The second stage is a multi-step prediction loop process. Starting from the second predicted state until the loop has completed the maximum number of predicted state steps P. The process mainly comprises the steps of constructing a new kernel matrix and updating the output weight of each step of state by a method for calculating the kernel storage state and a new circulation algorithm. Firstly, calculating a kernel matrix in the state by using a formula (2), and then merging the input characteristics in the state with the kernel matrix to generate a new kernel matrix; secondly, carrying out output weight in the state according to a formula (7); finally, for continued training of the next state, input features for the next state are generated using equation (8). And (5) until the maximum prediction state step number is reached, the training of the ending model is stopped in a circulating way.
The training predictive process of WER-EKSN may be simply presented in algorithm 1.
In the above embodiment, the multi-state cyclic network model for water level station water level data prediction constructs a kernel storage state, and compared with the storage state in an echo algorithm, the multi-state cyclic network model not only replaces randomly selected connection weights by a gaussian kernel method, improves the feature dimension, but also connects neurons in a neural network with each other and transmits information. This is more advantageous for the transfer of features between time series data, increasing the effectiveness of long-term prediction. Meanwhile, a circulation algorithm is output aiming at the weighted errors of multi-step prediction, and the method for updating the model prediction state in the current step is utilized by utilizing the errors in the previous step prediction process. The problem of error accumulation is reduced in multi-step prediction by the model, and the accuracy of medium-long term prediction is improved.

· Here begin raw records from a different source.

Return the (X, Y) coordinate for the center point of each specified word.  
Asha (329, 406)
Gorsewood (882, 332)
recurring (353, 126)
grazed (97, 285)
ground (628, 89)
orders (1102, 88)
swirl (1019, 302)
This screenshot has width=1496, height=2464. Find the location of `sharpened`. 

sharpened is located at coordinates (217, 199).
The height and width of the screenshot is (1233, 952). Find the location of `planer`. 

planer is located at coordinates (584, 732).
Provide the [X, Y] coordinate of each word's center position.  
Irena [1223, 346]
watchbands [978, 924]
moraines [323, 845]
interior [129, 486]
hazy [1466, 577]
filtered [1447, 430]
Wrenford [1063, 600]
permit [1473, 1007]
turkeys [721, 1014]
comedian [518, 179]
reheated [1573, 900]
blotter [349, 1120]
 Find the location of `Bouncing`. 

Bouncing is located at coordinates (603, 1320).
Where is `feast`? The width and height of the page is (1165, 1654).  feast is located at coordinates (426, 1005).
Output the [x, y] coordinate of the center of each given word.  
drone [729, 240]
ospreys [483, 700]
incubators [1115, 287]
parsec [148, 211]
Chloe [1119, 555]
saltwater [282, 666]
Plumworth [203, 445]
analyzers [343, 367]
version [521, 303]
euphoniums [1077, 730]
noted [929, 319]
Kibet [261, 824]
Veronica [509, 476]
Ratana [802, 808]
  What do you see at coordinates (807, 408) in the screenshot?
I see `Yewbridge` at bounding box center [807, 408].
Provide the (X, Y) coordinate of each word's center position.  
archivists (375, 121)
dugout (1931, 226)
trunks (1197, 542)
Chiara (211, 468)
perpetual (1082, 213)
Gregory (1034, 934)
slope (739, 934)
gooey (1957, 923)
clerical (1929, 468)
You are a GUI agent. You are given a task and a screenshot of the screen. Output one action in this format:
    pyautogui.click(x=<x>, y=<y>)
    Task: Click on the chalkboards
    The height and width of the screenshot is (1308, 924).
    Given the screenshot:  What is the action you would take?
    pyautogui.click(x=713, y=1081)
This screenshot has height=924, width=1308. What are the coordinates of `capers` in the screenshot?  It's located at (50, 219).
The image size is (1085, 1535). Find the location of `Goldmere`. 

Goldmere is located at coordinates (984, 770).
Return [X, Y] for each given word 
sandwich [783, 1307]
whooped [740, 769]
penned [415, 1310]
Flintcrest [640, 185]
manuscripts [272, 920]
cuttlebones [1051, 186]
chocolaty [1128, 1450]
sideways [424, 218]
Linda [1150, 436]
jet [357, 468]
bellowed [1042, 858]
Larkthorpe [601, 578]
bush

In order to verify the predictive capability of the predictive algorithm provided by the invention on water level, the water level data of the Yangtze river water level stations at six different geographic positions are used in the embodiment of the invention, including Anqing, baizhu, jiujiang, nanjing, tuhu and Zhenjiang. These water level data are the water level conditions at the water level station at the time recorded at eight points a day. In the training process, the size of the prediction range P is set to five, and the size of the time window D is set to twenty. Based on the above settings, and through a data transformation method, a data matrix for model training can be generated. The detailed data information is shown in table 1.
TABLE 1
In order to embody the superiority of the prediction performance of the invention and solve the limitation of the original prediction model, in the embodiment of the invention, WER-EKSN is compared with a cyclic echo network (Recurrent Echo State Network, R-ESN) and a cyclic echo kernel state network model (Recurrent Echo Kernel State Network, R-EKSN). In addition, all data were divided in the different models in proportions of 70% and 30% to generate training data sets and test data sets.
Before model training, in order to enable all the comparison models to exert the optimal prediction effect, the parameter selection of each model is also an important consideration factor for model training. In the training of the R-ESN model, the optimal hidden neuron number is searched out by using a grid searching method with [10, 1000] as a range and 10 as intervals. In R-ESN and R-EKSN, there are also values of the spectral radii to be determined. With [0.05,0.95] as a range, searches were performed at 0.05 intervals to determine the value of the optimal spectral radius. In addition, the parameter set of R-EKSN is the same as that of R-EKSN in order to fairly compare the predicted performance of R-EKSN and WER-EKSN.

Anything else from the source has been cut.